Chapitre 7 : L’expérience du Vercors, lorsqu’une région prend son destin en mains 279

L’expérience de Vercors Connect se distingue de la première que nous venons de relater, et ce de trois manières. Premièrement, elle correspond à une initiative politique qui a généré à sa suite un déploiement d’énergies et des moyens financiers sans commune mesure avec les actions entreprises par Grimpi. Ensuite, elle a été prise en charge par un acteur collectif institutionnel, le District, dont la mission est loin de se limiter à la diffusion des télé-activités. Enfin, elle s’est mise en place trois ans avant nos premières observations, ce qui signifie que la plupart des actions étaient déjà bien amorcées, voire en phase de conclusion et qu’il nous a fallu découdre le processus de diffusion lancé pour mieux le reconstruire et en rendre compte.

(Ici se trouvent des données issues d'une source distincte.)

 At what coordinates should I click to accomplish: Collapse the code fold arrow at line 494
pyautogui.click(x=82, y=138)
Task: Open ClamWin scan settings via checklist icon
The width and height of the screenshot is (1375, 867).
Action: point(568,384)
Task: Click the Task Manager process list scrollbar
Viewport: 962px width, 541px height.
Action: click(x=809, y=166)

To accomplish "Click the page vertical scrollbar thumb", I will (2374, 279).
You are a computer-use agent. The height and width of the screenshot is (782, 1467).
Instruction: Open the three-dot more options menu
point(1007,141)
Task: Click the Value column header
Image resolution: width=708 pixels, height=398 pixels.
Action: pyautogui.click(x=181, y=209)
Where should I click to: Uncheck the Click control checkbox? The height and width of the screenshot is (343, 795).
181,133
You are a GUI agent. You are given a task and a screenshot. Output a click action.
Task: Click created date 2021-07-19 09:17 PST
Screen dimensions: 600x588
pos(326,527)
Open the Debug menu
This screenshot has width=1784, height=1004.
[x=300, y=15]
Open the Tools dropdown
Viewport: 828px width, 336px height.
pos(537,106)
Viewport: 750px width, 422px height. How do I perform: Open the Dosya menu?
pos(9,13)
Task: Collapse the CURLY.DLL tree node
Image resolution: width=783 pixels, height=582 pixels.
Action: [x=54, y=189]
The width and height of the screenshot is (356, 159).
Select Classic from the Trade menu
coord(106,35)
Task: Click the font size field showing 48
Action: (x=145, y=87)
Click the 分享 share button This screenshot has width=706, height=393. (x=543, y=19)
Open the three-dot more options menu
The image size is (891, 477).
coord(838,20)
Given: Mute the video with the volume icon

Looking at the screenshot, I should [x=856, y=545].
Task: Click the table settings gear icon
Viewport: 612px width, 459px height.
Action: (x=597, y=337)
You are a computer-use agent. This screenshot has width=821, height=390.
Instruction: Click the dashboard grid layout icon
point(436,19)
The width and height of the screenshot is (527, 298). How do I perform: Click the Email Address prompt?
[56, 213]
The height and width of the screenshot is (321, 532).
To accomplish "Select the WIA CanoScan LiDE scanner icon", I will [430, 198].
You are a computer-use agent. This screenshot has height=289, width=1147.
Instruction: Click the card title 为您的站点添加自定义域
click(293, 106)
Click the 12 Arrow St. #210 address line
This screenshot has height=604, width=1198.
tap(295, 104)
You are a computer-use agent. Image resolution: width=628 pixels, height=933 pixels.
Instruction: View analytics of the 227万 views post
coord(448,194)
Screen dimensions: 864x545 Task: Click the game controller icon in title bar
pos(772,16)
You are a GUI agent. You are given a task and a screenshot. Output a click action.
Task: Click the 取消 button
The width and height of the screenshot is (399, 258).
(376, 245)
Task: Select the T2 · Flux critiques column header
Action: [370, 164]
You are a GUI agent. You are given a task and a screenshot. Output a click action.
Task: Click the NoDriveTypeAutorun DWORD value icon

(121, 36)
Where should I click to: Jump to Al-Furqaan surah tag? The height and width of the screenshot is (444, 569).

C’est cette différence sensible280 qui nous a conduite à faire le choix de présenter ce terrain de la manière suivante. Tout d’abord, il nous a paru indispensable de partir de « l’intuition de départ » et de « l’imaginaire » présent dans le projet afin de montrer en quoi la façon dont le problème de la diffusion avait été posé conditionnait la mise en oeuvre du projet. Nous avons ensuite pensé qu’il était nécessaire d’extraire de la mise en oeuvre sur le terrain les grands principes qui l’avaient guidée, partant du processus de grandissement mis en évidence par les sociologues des sciences. Puis, en reprenant les documents dont nous disposions et en les confrontant à nos entretiens, nous avons essayé de dégager les objectifs qui avaient été visés, au-delà du « chapeau qui coiffe l’ensemble » et qui tient dans la création de nouvelles activités et dans la préservation du tissu économique et social existant. Enfin, nous avons procédé à un état des lieux de la diffusion des télé-activités, et ce en partant de deux critères : l’existence observable (ou non) de pratiques de communication dites sophistiquées, et, le décalage (éventuel) entre les ambitions (encore) affichées et la perception du projet par les habitants et responsables politiques des communes concernées, considérant que ce bilan devait être prudent et nécessairement temporaire. Toute cette démarche fait l’objet des cinq premières sections.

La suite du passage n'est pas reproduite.